Parecerá que fomos arrastados. Dirão que não há mais, que tudo se fechou, que não corre mais. Hão-de encolher os ombros e dizer que foi vento, que foi coisa de crianças, brinquedos e imperadores, risos de um Verão antecipado, inconsequências e inconsciências. Enquanto não houver amanhã será como se as linhas que divergem jamais se cruzassem como outrora. Será como se as esquinas já nada escondessem. Dirão da pele que está seca, da manteiga que está fria e dura, do calor que arrefeceu. Dirão muita coisa. Mas saberão muito pouco.

O que há para lá da esquina? Há alguma coisa? Há. Há sempre alguma coisa para lá da esquina. Do outro lado da esquina estou eu. Depois da curva, estou eu. Ao contornar a tormenta, estou eu. Enquanto não há amanhã, segura-te firme, segura-te forte. Um. Outro. Enquanto não houver amanhã haverá fuga. Haverá ausência. Ocultação. Gente escondida atrás dos quilómetros e do horizonte. Um. Outro. Enquanto não houver amanhã restará semente, memória, saudade. Como os corpos que aprendem a andar de bicicleta e nunca mais esquecem, gente que aprende a ler e nunca mais consegue impedir a formação de sílabas, gotas que escorrem e nunca mais conseguem travar-se.

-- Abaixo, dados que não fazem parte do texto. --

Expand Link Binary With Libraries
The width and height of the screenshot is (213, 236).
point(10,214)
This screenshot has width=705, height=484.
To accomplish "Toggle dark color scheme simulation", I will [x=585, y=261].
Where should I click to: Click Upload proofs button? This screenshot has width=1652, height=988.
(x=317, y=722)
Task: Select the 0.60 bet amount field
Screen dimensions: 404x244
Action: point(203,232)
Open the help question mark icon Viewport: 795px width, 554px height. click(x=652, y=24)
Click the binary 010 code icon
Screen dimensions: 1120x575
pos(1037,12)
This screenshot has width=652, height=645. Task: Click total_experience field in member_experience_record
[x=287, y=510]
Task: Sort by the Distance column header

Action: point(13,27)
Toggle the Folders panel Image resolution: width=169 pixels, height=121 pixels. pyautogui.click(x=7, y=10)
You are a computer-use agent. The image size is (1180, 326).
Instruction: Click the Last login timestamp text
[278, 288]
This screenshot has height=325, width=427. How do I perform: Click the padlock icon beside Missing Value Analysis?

Enquanto não houver amanhã, não te percas. Não me perca eu. Não se esqueçam os imperadores nem o largo, os paralelepípedos escuros das ruelas, e a falta de juízo que afinal era a matemática simples do dois mais dois. Enquanto não houver amanhã haverá silêncio, e travão às letras, às palavras, às frases e parágrafos, as linhas que parecem vazias de acção, que parecem conversa barata e cansativa. Enquanto não houver amanhã, é como se o mundo não nos tivesse sobre ele. Será saber que nunca fica tudo em palavras. Que nunca se consegue dizer tudo, escrever tudo, que há sempre um problema, uma limitação, uma possível interpretação, que nada substitui o abraço e o olhar, o toque, a presença. Mas amanhã, amanhã as palavras não farão falta.